* Extrait:
☆ ☆ ☆ ☆
Alors que nous apprend cette visite officielle de quatre jours du camarade Gong à Pékin ? D’abord que les fonds s’obtiennent essentiellement grâce à des « relations » et non des présentations et que ces dernières sont d’autant plus efficaces si elles sont assurées par des cadres originaires de votre région. Et c’est ainsi que notre secrétaire de cette ville du Hunan a pu rencontrer le vice-ministre chinois des Finances, le vice-président dernièrement retraité (en décembre 2014) de la toute puissante NDRC (la National Development and Reform Commission en charge de la majorité des projets de développement du pays), le directeur adjoint de la Commission des Investissements en matière d’infrastructures (en effet, le secrétaire Gong aimerait que sa ville de 8 millions d’habitants soit dotée d’un aéroport), un assistant du ministre du Commerce (le secrétaire souhaite également que sa ville soit « pionnière au niveau national en matière d’e-commerce »), un adjoint du ministre de l’Industrie ou encore le directeur général adjoint de la compagnie ferrovaire étatique Railway Corp (au cas où une liaison aérienne ne serait pas possible, une liaison ferroviaire reliant Shaoyang à Pékin serait la bienvenue).

Pour Zhu Lijia, une professeure de politique publique à l’Académie chinoise de la gouvernance (le centre de formation des cadres), « les fonds devraient être accordés selon des projets et non à cause de l’existence de relations personnelles ou parce que des gens partagent le même lieu de naissance ». Pour autant, elle admet qu’il sera « difficile d’éliminer de telles pratiques » d’autant que « parfois, les officiels locaux obtiennent ce qu’ils veulent ».

Korea Times – Pyongyang isolé financièrement. La Banque centrale de Russie a annoncé hier, jeudi 19 mai, que les transactions avec les institutions financières de la Corée du Nord n’étaient plus autorisées sans l’aval de l’ONU. Les banques russes doivent maintenant fermer les comptes jugés liés aux programmes nord-coréens de développement nucléaire et balistique. La banque a également gelé les obligation détenues par des Nord-Coréens et des organisations non-identifiées suite à une résolution de l’ONU imposée à Pyongyang après ses quatrièmes tests nucléaires et balistiques cette année.
☆ ☆ ☆ ☆
* Données:
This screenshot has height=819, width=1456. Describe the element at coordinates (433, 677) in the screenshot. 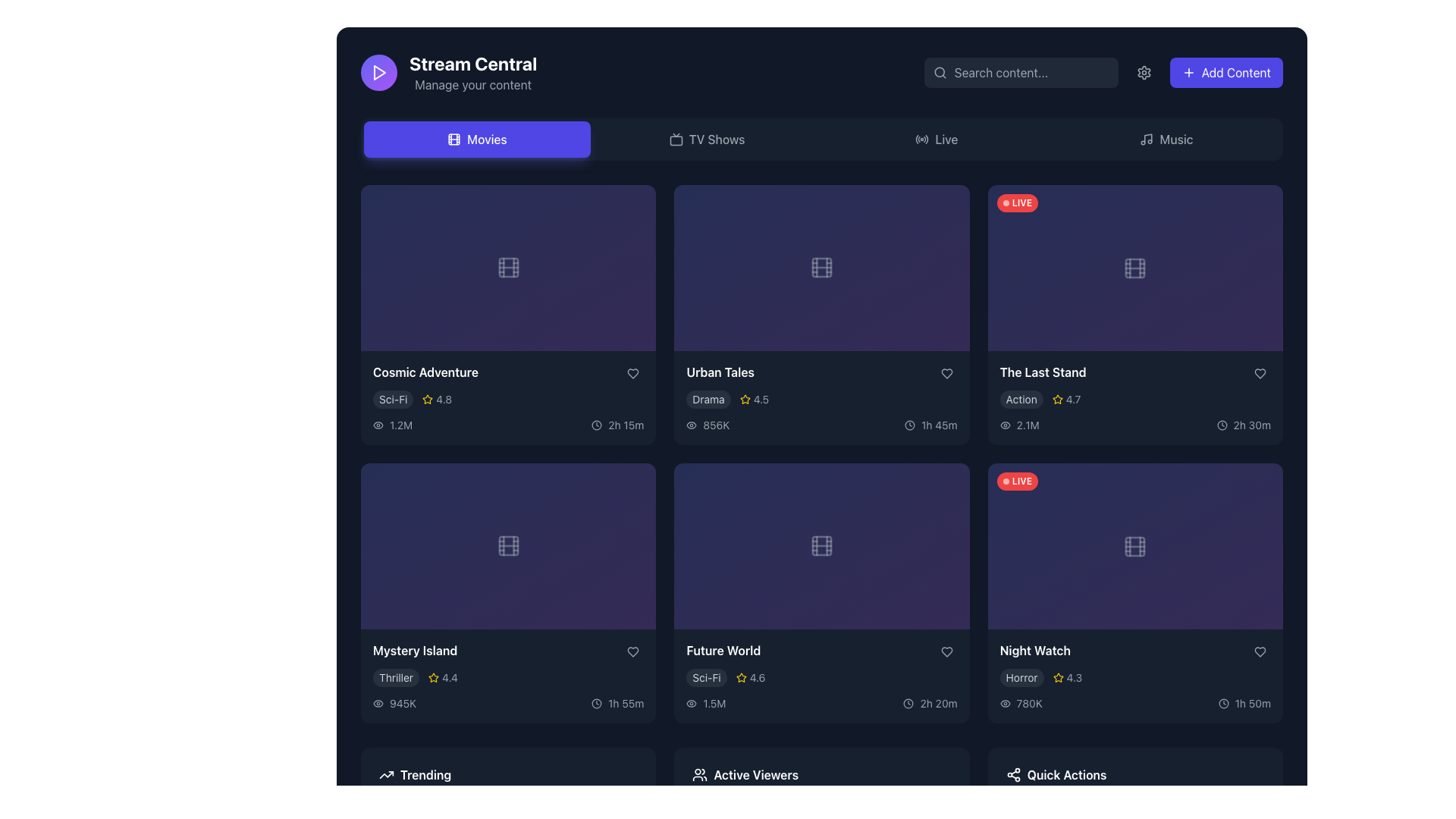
☆ ☆ ☆ ☆
* Consignes:
(a) Répondez aux questions suivantes à partir de l'extrait :
(i) Combien d'habitants compte la ville du Hunan dont le secrétaire Gong est en charge ?
(ii) Dans quel établissement Zhu Lijia enseigne-t-elle la politique publique ?
(iii) Quelle institution a annoncé le jeudi 19 mai que les transactions avec les institutions financières de la Corée du Nord n'étaient plus autorisées sans l'aval de l'ONU ?
(b) Recopiez s'il vous plaît le passage de l'extrait situé entre « Korea Times – » et « balistiques cette année. », bornes comprises.
Les données n'ont aucun rapport avec l'extrait.

* Corrigé:
(a)
(i) 8 millions d'habitants.
(ii) À l'Académie chinoise de la gouvernance.
(iii) La Banque centrale de Russie.

(b)
Korea Times – Pyongyang isolé financièrement. La Banque centrale de Russie a annoncé hier, jeudi 19 mai, que les transactions avec les institutions financières de la Corée du Nord n’étaient plus autorisées sans l’aval de l’ONU. Les banques russes doivent maintenant fermer les comptes jugés liés aux programmes nord-coréens de développement nucléaire et balistique. La banque a également gelé les obligation détenues par des Nord-Coréens et des organisations non-identifiées suite à une résolution de l’ONU imposée à Pyongyang après ses quatrièmes tests nucléaires et balistiques cette année.